Item position entries:
Start

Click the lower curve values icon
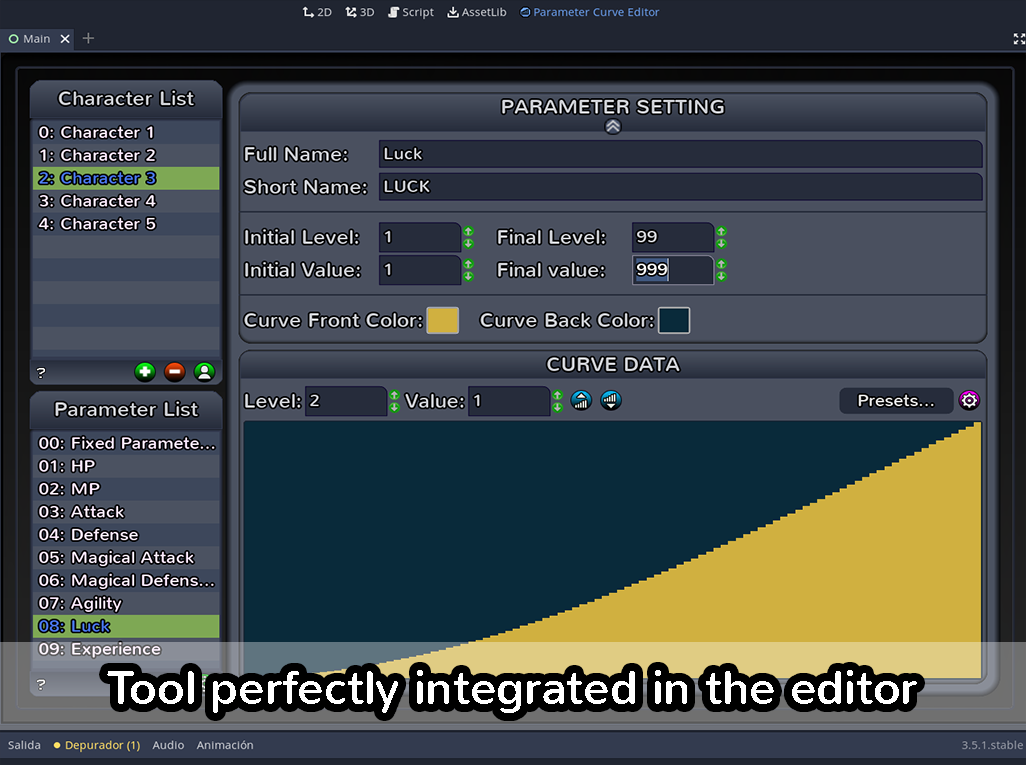This screenshot has width=1026, height=765. [610, 400]
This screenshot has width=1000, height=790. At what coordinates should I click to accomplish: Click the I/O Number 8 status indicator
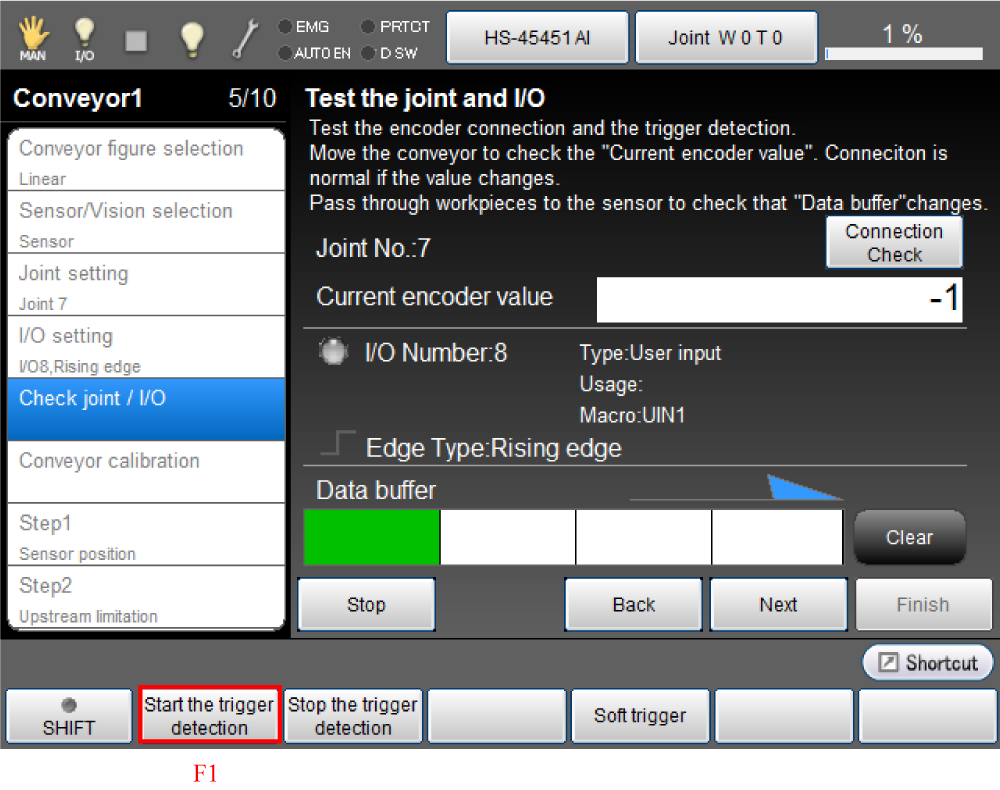(x=333, y=352)
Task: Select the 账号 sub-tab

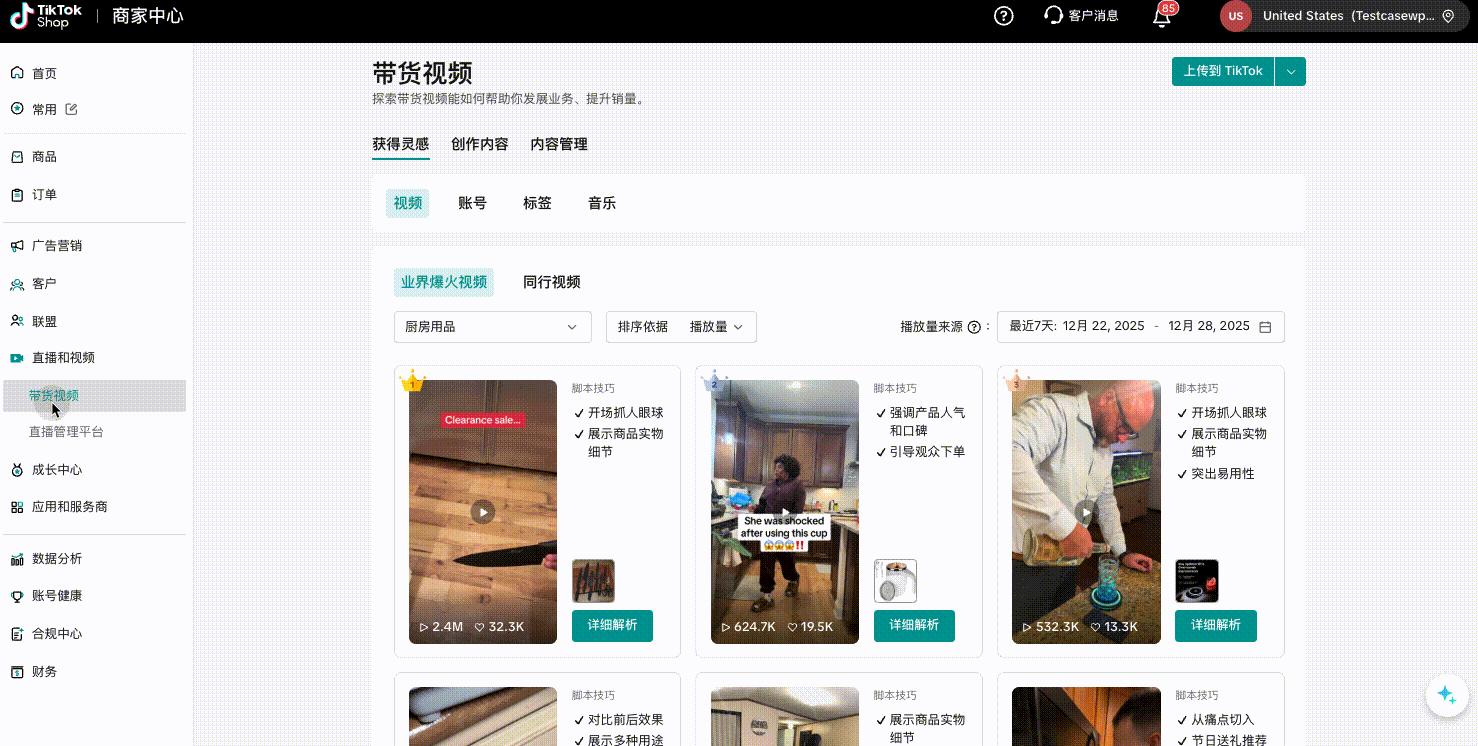Action: click(x=472, y=203)
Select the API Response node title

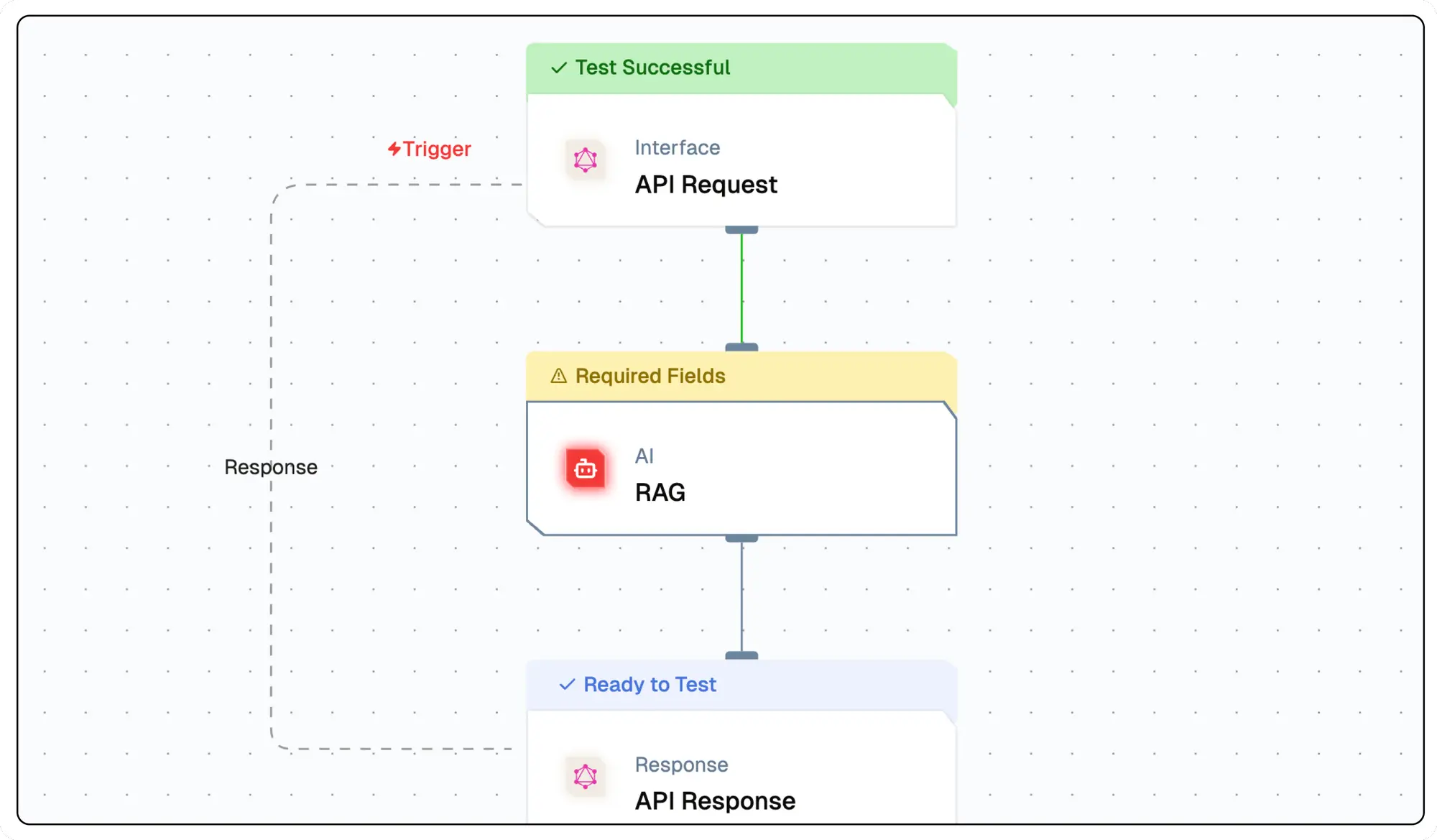click(x=715, y=800)
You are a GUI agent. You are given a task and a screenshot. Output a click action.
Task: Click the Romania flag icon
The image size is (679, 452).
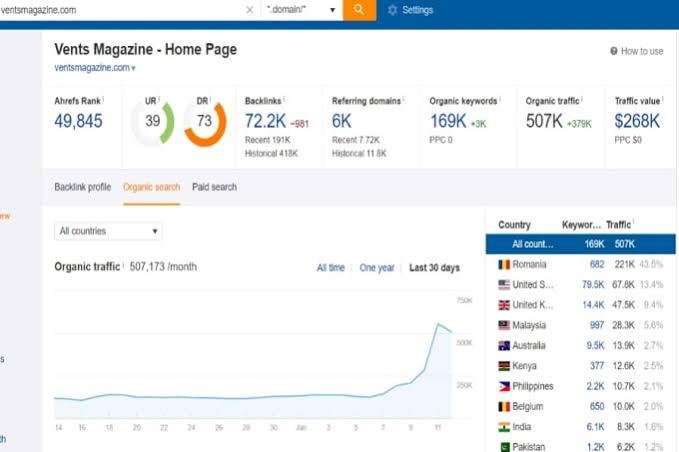505,264
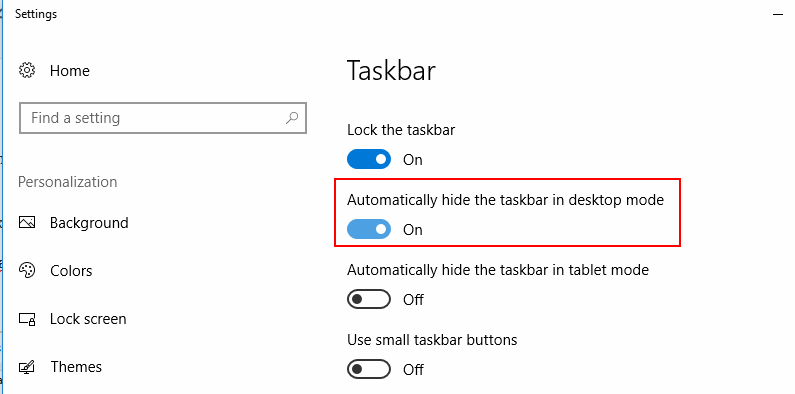The height and width of the screenshot is (394, 795).
Task: Disable auto-hide taskbar in desktop mode
Action: pos(369,229)
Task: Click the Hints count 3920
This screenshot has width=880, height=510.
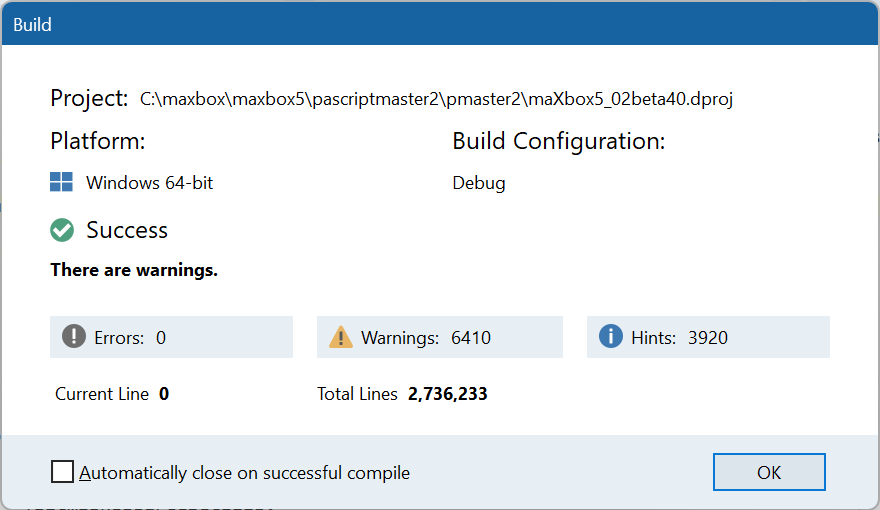Action: [708, 338]
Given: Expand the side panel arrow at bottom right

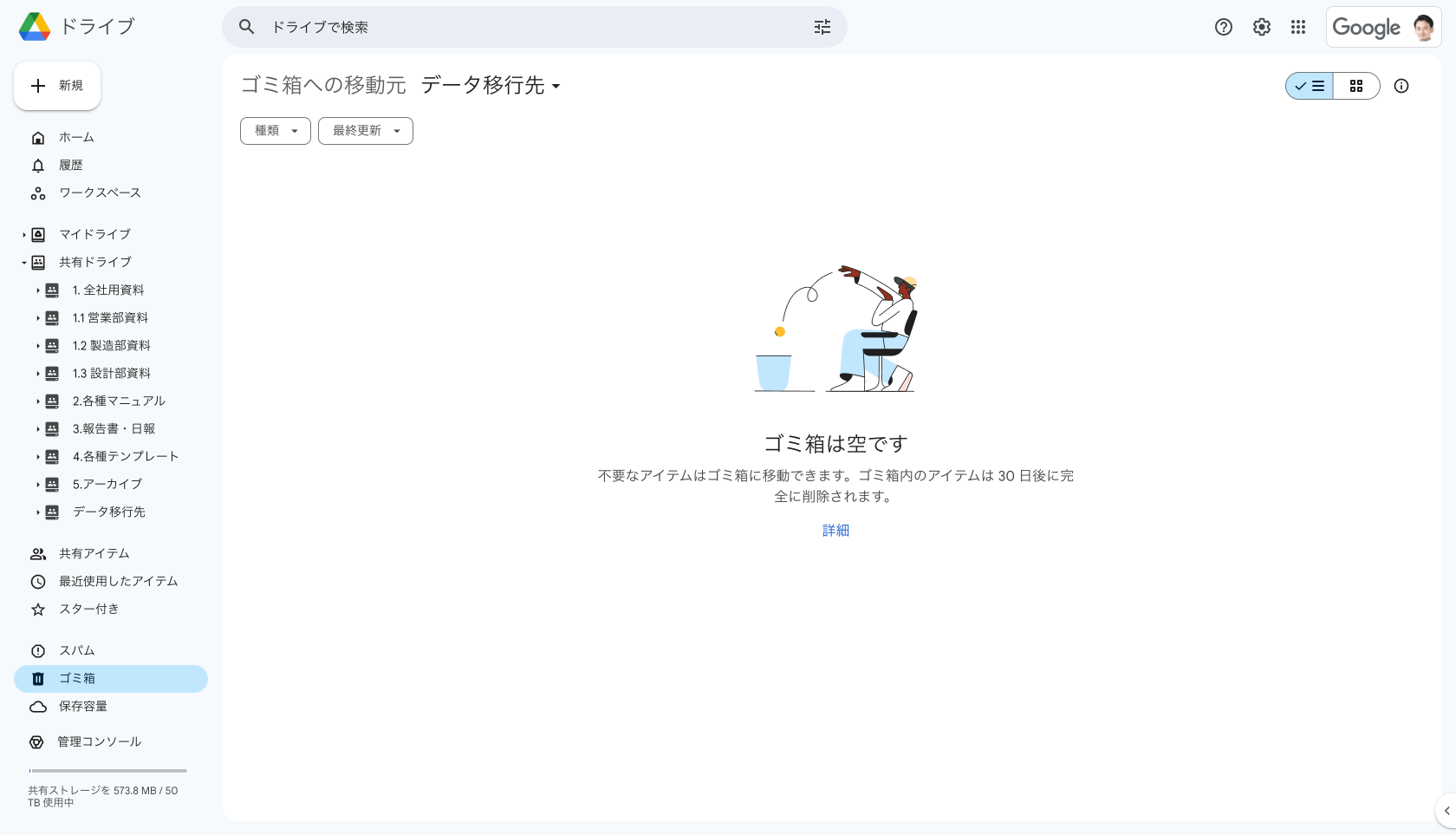Looking at the screenshot, I should tap(1446, 811).
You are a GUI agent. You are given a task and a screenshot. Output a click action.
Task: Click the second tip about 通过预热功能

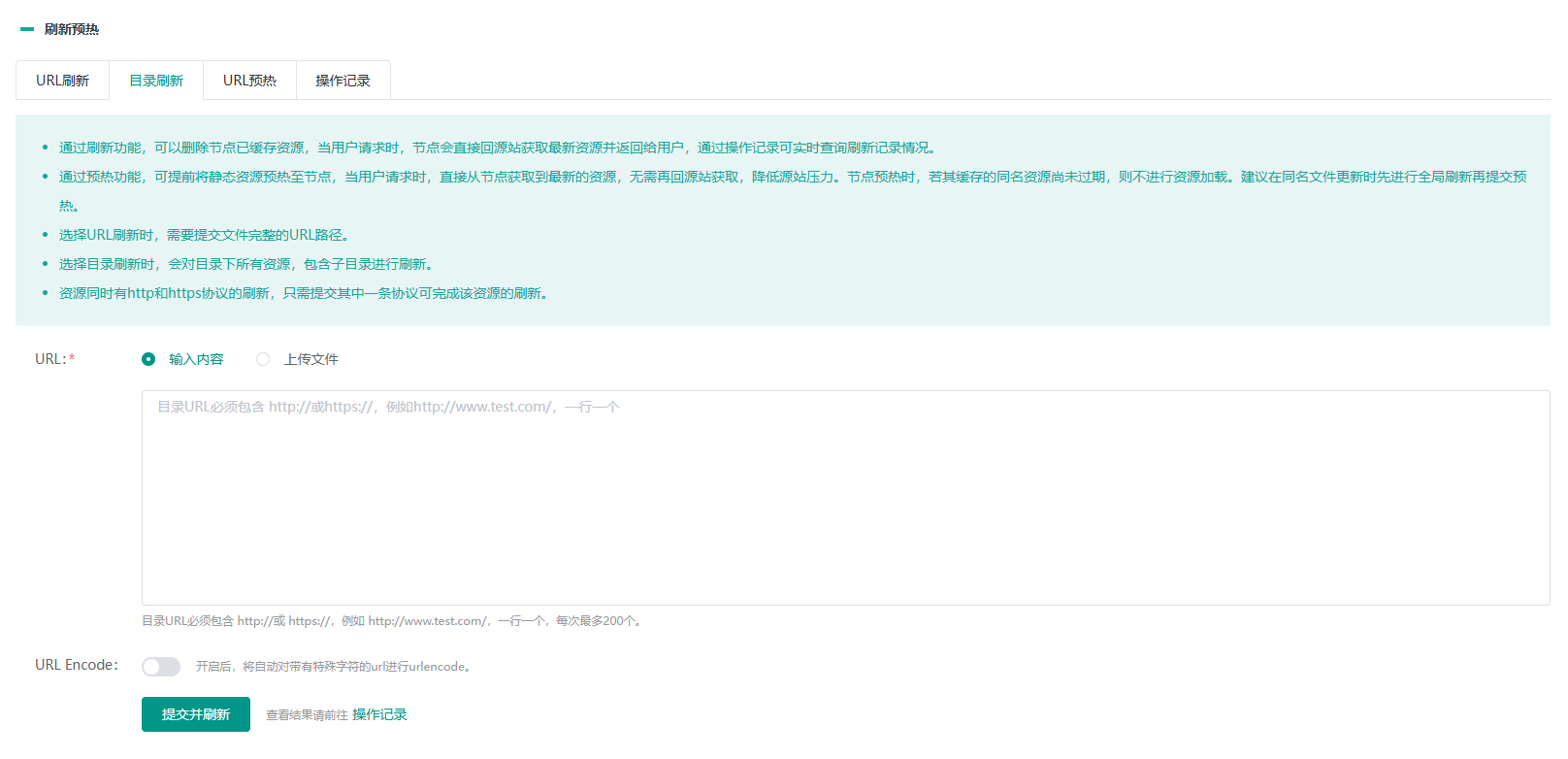792,177
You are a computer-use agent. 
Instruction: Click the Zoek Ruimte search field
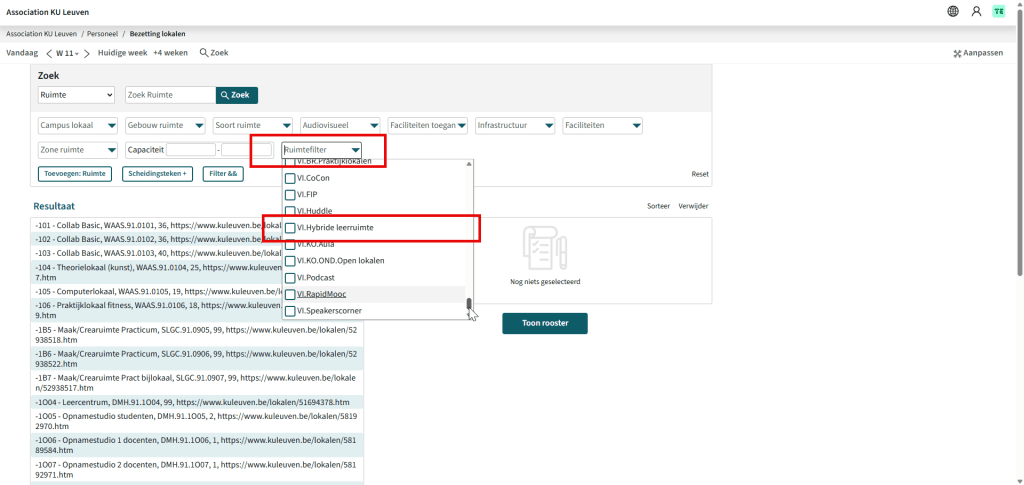(x=170, y=95)
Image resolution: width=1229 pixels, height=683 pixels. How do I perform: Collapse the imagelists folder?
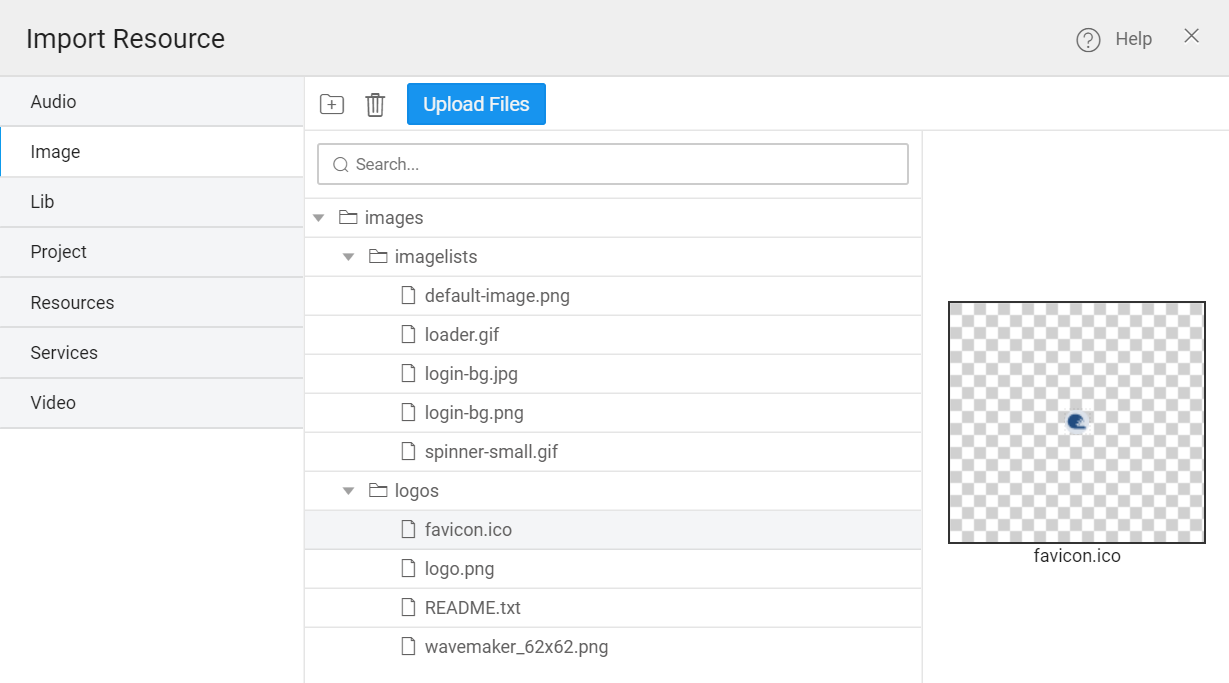347,256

End

- **Task to carry out**
Copy every row above word for word, leaving out the pictures.

- **Solution for this task**
Click the lower curve values icon
This screenshot has width=1026, height=765. [610, 400]
This screenshot has width=1000, height=790. At what coordinates should I click to accomplish: Click the I/O Number 8 status indicator
(x=333, y=352)
Task: Select the 账号 sub-tab

Action: click(x=472, y=203)
Select the API Response node title

click(x=715, y=800)
You are a GUI agent. You are given a task and a screenshot. Output a click action.
Task: Click the Romania flag icon
The image size is (679, 452).
505,264
The height and width of the screenshot is (394, 795).
Task: Disable auto-hide taskbar in desktop mode
Action: pos(369,229)
Task: Click the Hints count 3920
This screenshot has width=880, height=510.
Action: [708, 338]
Given: Expand the side panel arrow at bottom right

Looking at the screenshot, I should tap(1446, 811).
You are a GUI agent. You are given a task and a screenshot. Output a click action.
Task: Click the second tip about 通过预热功能

792,177
You are a computer-use agent. 
Instruction: Click the Zoek Ruimte search field
(x=170, y=95)
Image resolution: width=1229 pixels, height=683 pixels. How do I perform: Collapse the imagelists folder?
347,256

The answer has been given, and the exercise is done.